§ Action item:
Pictures aside, copy exactly the lines running from the one with "You are a GUI" to the end of the records.

§ Records for this task:
------------------------------------------------

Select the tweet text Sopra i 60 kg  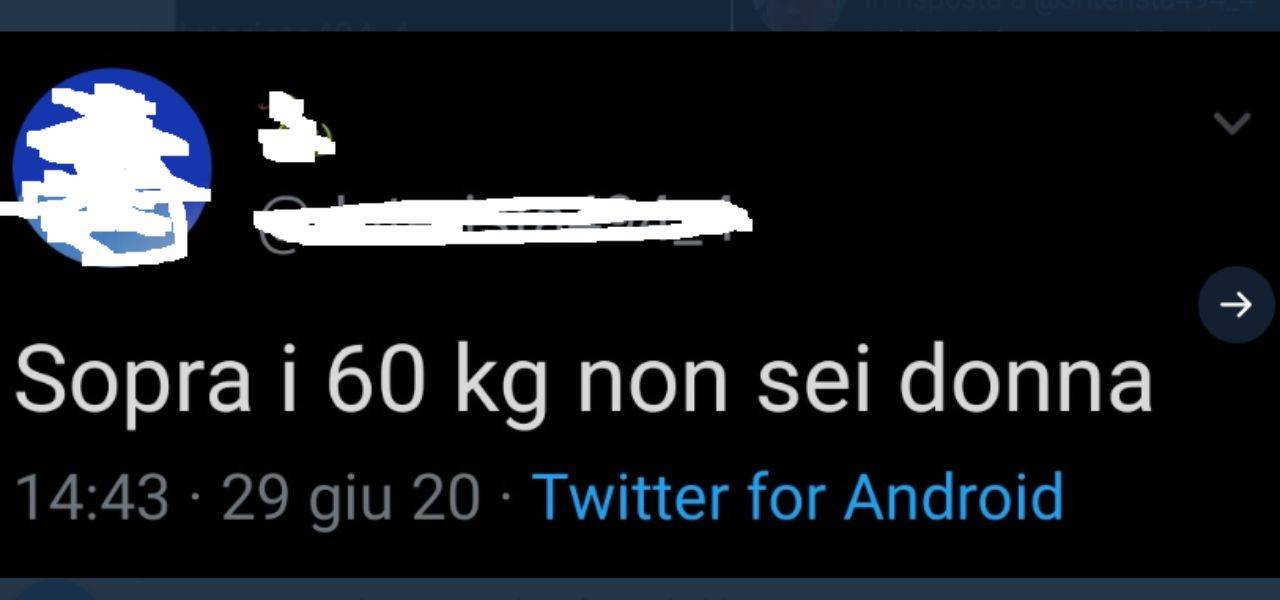point(280,382)
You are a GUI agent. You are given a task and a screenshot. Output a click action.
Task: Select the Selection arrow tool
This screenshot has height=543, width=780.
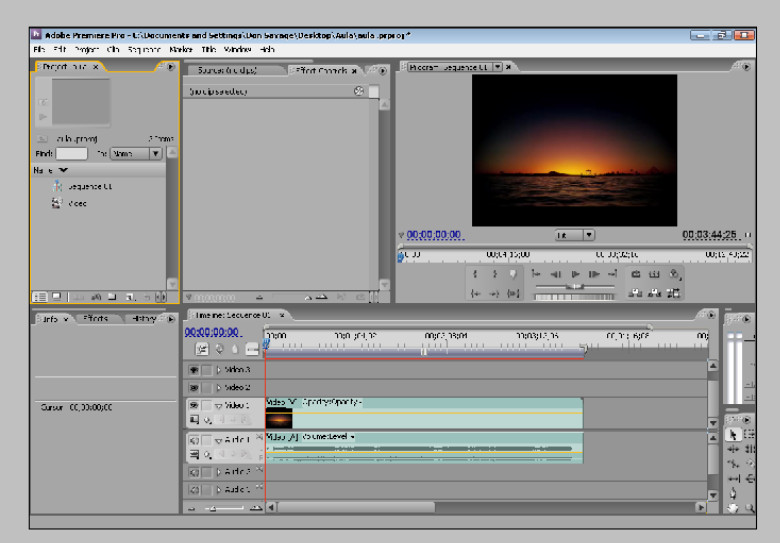[733, 435]
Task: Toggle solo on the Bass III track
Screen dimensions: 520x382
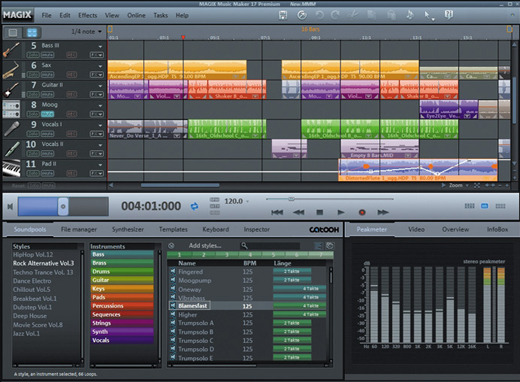Action: click(x=33, y=55)
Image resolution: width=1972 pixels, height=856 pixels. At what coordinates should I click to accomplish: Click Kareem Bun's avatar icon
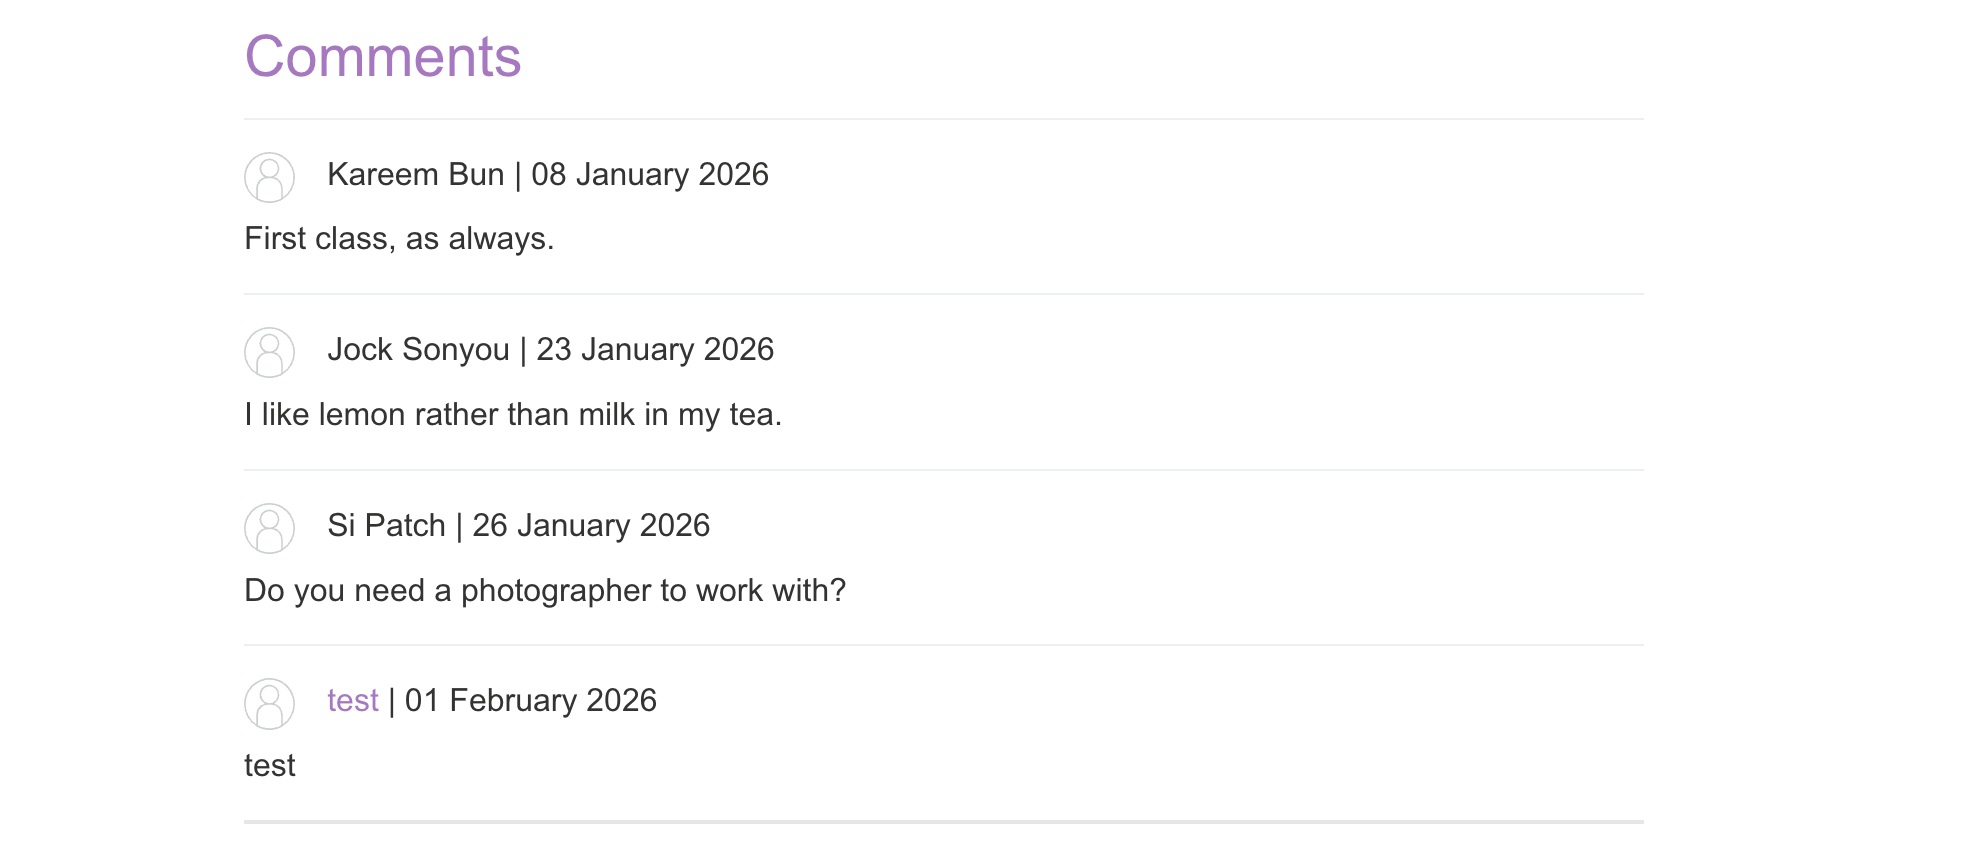click(269, 177)
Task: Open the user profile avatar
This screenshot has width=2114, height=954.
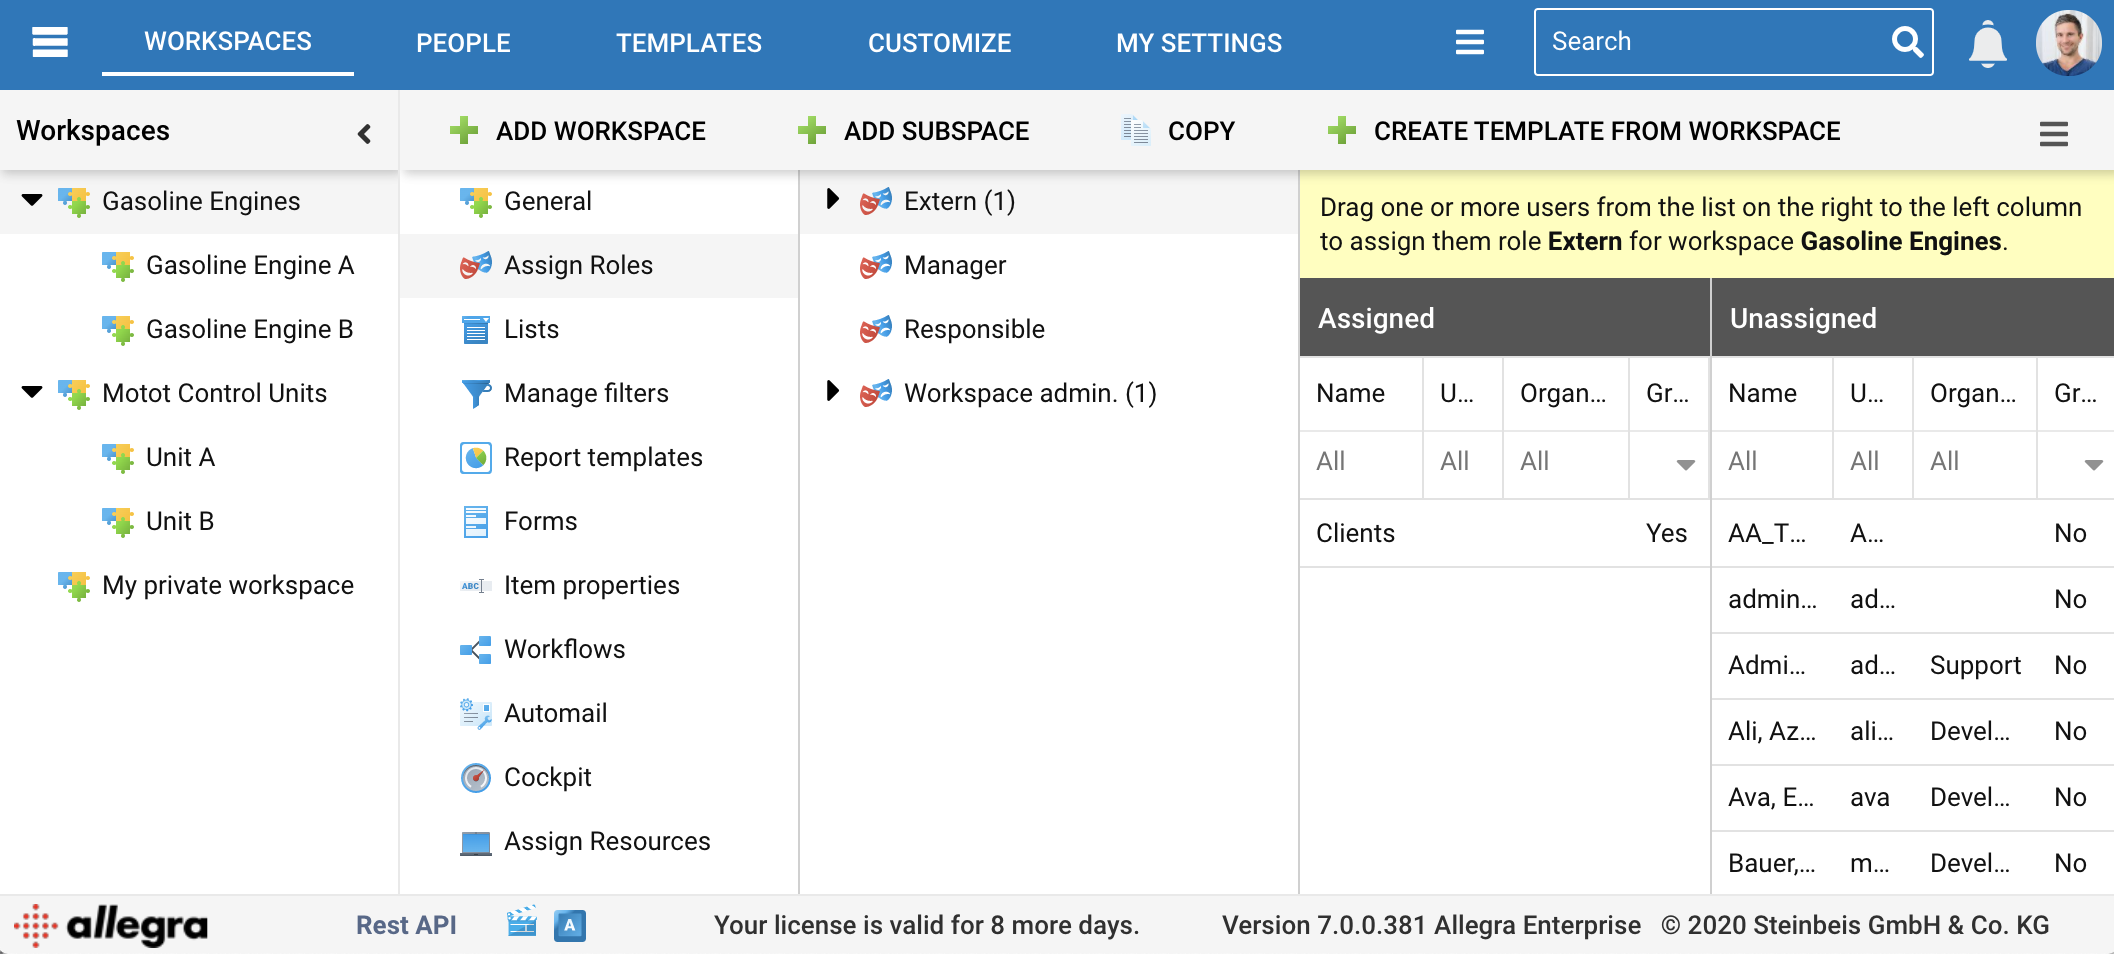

------------------------------------------------

§ Solution:
You are a GUI agent. You are given a task and a screenshot. Output a click action.
Task: Select the Selection arrow tool
This screenshot has height=543, width=780.
[733, 435]
Task: Toggle solo on the Bass III track
Screen dimensions: 520x382
Action: click(x=33, y=55)
Image resolution: width=1972 pixels, height=856 pixels. At what coordinates should I click to accomplish: Click Kareem Bun's avatar icon
click(269, 177)
Task: Open the user profile avatar
This screenshot has width=2114, height=954.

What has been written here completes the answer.